---------- Document passage ----------
The CMS should allow states to continue the practice known as “silver-loading” or risk destabilizing the Affordable Care Act’s insurance exchanges, according to comments from insurers, state regulators, hospitals and patient groups.
The ending of silver-loading, which occurs when an insurer raises premiums on a silver-level exchange plan to make up for the 2017 loss of cost-sharing reduction payments, would cause major problems for the viability of the exchanges, they argue in comment letters.
The CMS last month issued the proposed notice of benefit and payment parameters for Affordable Care Act exchanges, and asked for comments on ways the federal government could address silver-loading in a future rule no sooner than 2021.
Some of healthcare’s most powerful lobbying groups came out in favor of keeping the practice if the CSR payments remain dormant. “Absent an appropriation by Congress, there needs to be a solution to allow health insurance providers to continue providing this benefit,” according to comments from America’s Health Insurance Plans, the insurance industry’s top lobbying group.
The Blue Cross and Blue Shield Association, which represents 36 insurers, said in comments that it is “imperative that CMS continue to defer to states on how issuers should address the loss of CSR funding.”
But it wasn’t just insurers who want silver-loading to stick around; their state-level overseers do too. “Removing the state option for actuarial loading would destabilize insurance markets that have otherwise recently achieved a beneficial equilibrium,” according to comments from the National Association of Insurance Commissioners. “Such destabilization reduces insurer participation, reduces choice, increases costs, and would raise costs for many Americans who obtain coverage through the individual market.”
----------
Study questions =
[a] List every organization whose comments the silver-loading article quotes by name.
[b] Return the text of the silver-loading article between "The ending of" and "top lobbying group.", inclusive.
Base your work on the silver-loading article alone.
---------- Data provided ----------
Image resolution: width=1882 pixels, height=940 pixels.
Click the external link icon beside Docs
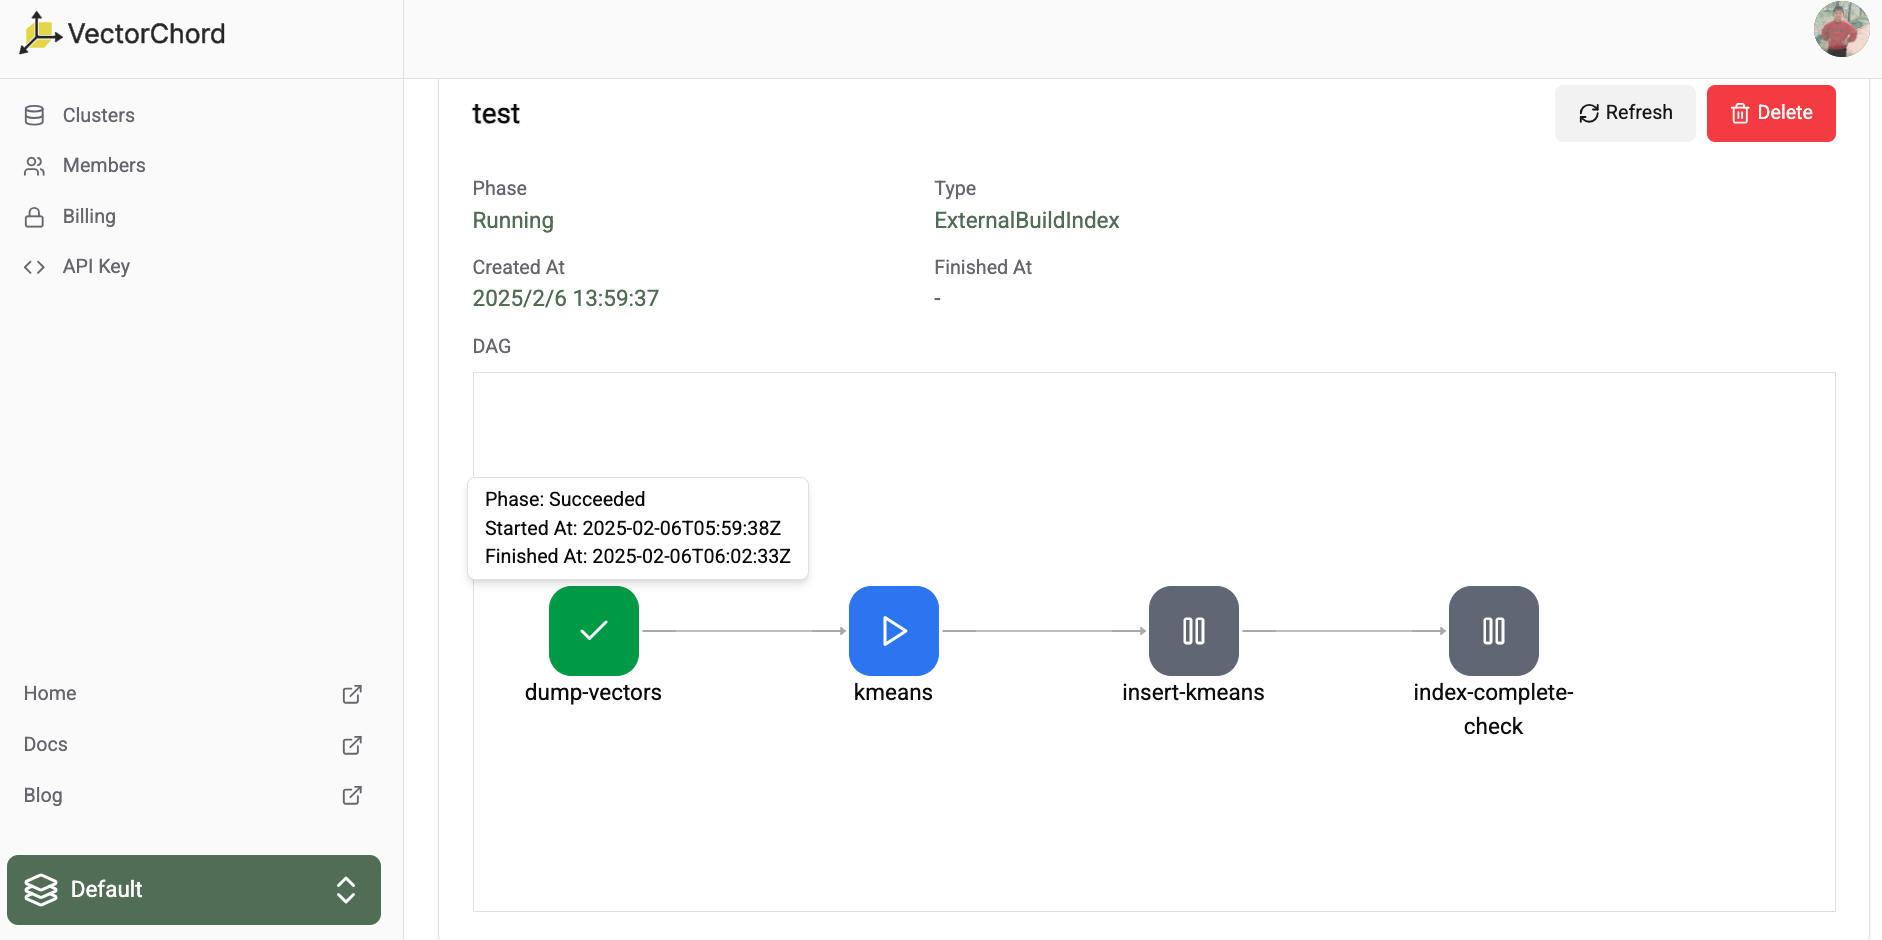(352, 745)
----------
Answers per task =
[a]
America's Health Insurance Plans
Blue Cross and Blue Shield Association
National Association of Insurance Commissioners

[b]
The ending of silver-loading, which occurs when an insurer raises premiums on a silver-level exchange plan to make up for the 2017 loss of cost-sharing reduction payments, would cause major problems for the viability of the exchanges, they argue in comment letters.
The CMS last month issued the proposed notice of benefit and payment parameters for Affordable Care Act exchanges, and asked for comments on ways the federal government could address silver-loading in a future rule no sooner than 2021.
Some of healthcare’s most powerful lobbying groups came out in favor of keeping the practice if the CSR payments remain dormant. “Absent an appropriation by Congress, there needs to be a solution to allow health insurance providers to continue providing this benefit,” according to comments from America’s Health Insurance Plans, the insurance industry’s top lobbying group.